The AIDA mission: DART and AIM
The first concept study for the AIDA mission was presented back in February 2015. The mission concept at that time envisaged a mission with two space probes: the impact probe DART (Double Asteroid Redirection Test) designed by NASA and the observation probe AIM (Asteroid Impact Mission). The latter was to be contributed by ESA. The near-Earth double asteroid Didymos was selected as the test object. Didymos consists of a main body with a diameter of about 800 metres and a smaller body with a diameter of just under 170 metres, which orbits the main body at a distance of about one kilometre and is called Dimorphos. The mission schedule called for DART to impact Dimorphos and for the effects to be documented and transmitted to Earth by AIM. However, at the ESA Ministerial Council Meeting in December 2016, no funds were approved for the mission, which amounted to ESA withdrawing from the project. NASA then decided to carry out the DART mission anyway. Observation of the impact and measurements of the orbit change were to be carried out by observatories on Earth.
Hera as successor to AIM
However, at the ESA Ministerial Council Meeting in November 2019, the concept for an alternative mission to AIM was approved by the ESA member states. The new probe is called Hera and will be realised by OHB as prime contractor. The project is subject to a very tight schedule, as Hera must launch as early as 2024 in order to arrive at the Didymos system at a time that allows sufficient radio contact with Earth. NASA's DART probe has already been on its way to the Didymos system since 24 November 2021 and will hit Dimorphos on 26 September at a speed of about 6.5 kilometres per second. The immediate consequences of the impact can only be observed from Earth. However, without knowing the exact dimensions of the resulting impact crater, the change in Dimorphos' orbit caused by the impact cannot be precisely determined.

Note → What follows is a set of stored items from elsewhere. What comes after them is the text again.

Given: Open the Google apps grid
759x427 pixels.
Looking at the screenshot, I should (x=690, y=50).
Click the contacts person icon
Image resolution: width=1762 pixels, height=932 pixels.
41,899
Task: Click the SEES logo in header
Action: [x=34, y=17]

This is where the Hera probe comes into play. It will arrive at the Didymos system in 2026 and conduct a detailed investigation of the impact site and the properties of Dimorphos. To do this, Hera will carry two mini-satellites, in addition to its own instruments, which will detach from the probe after arriving at the Didymos system and conduct experiments independently.
Only the data provided by Hera allow a comprehensive interpretation of DART's impact and thus an assessment of the basic effectiveness of using a kinetic impactor for asteroid defence. Thereby, the AIDA collaboration between ESA and NASA is helping to lay the foundation for a practically applicable planetary defence strategy. If the approaching celestial body is detected in time, events such as the Tunguska explosion or the impact of the Chelyabinsk asteroid can thus hopefully be prevented in the future.